■ How to complete this task:
The pictures in the listing below are to be skipped, while the lines between the line holding "Image resolution: width=940" and the line holding "The image size", inclusive, are to be output exactly.
--- Listed entries Enclosed Below ---
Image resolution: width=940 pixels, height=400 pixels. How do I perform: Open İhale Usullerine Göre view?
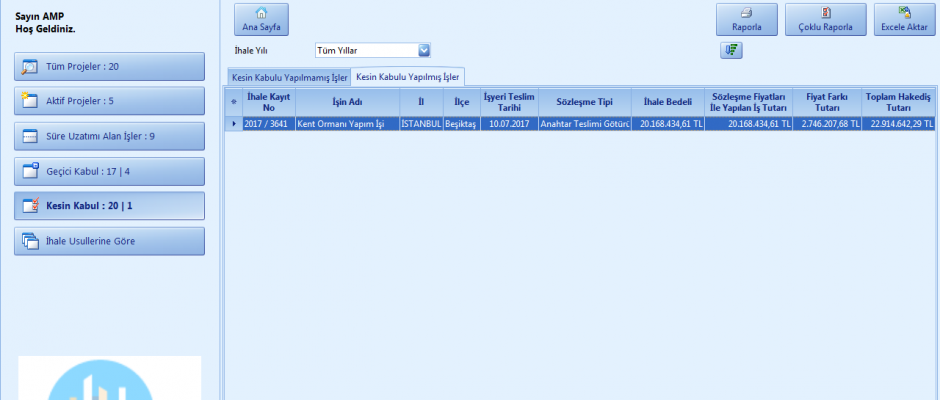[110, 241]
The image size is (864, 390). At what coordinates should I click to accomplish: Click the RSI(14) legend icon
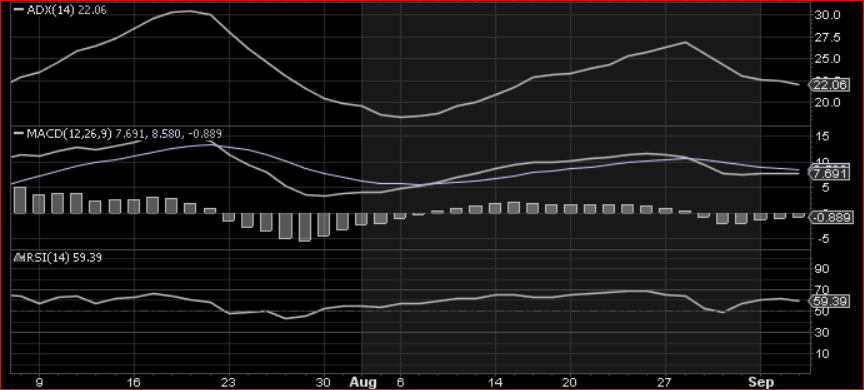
--- End of Enclosed Listed entries ---
--- Listed entries Enclosed Below ---
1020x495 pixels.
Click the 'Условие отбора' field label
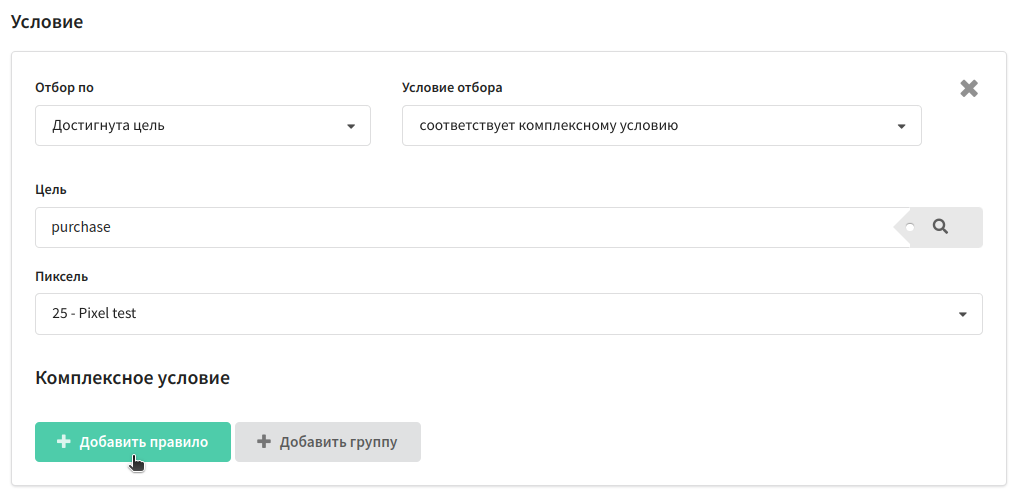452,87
--- End of Enclosed Listed entries ---
■ Response to the task:
Image resolution: width=940 pixels, height=400 pixels. How do I perform: Open İhale Usullerine Göre view?
[110, 241]
The image size is (864, 390). At what coordinates should I click to accomplish: Click the RSI(14) legend icon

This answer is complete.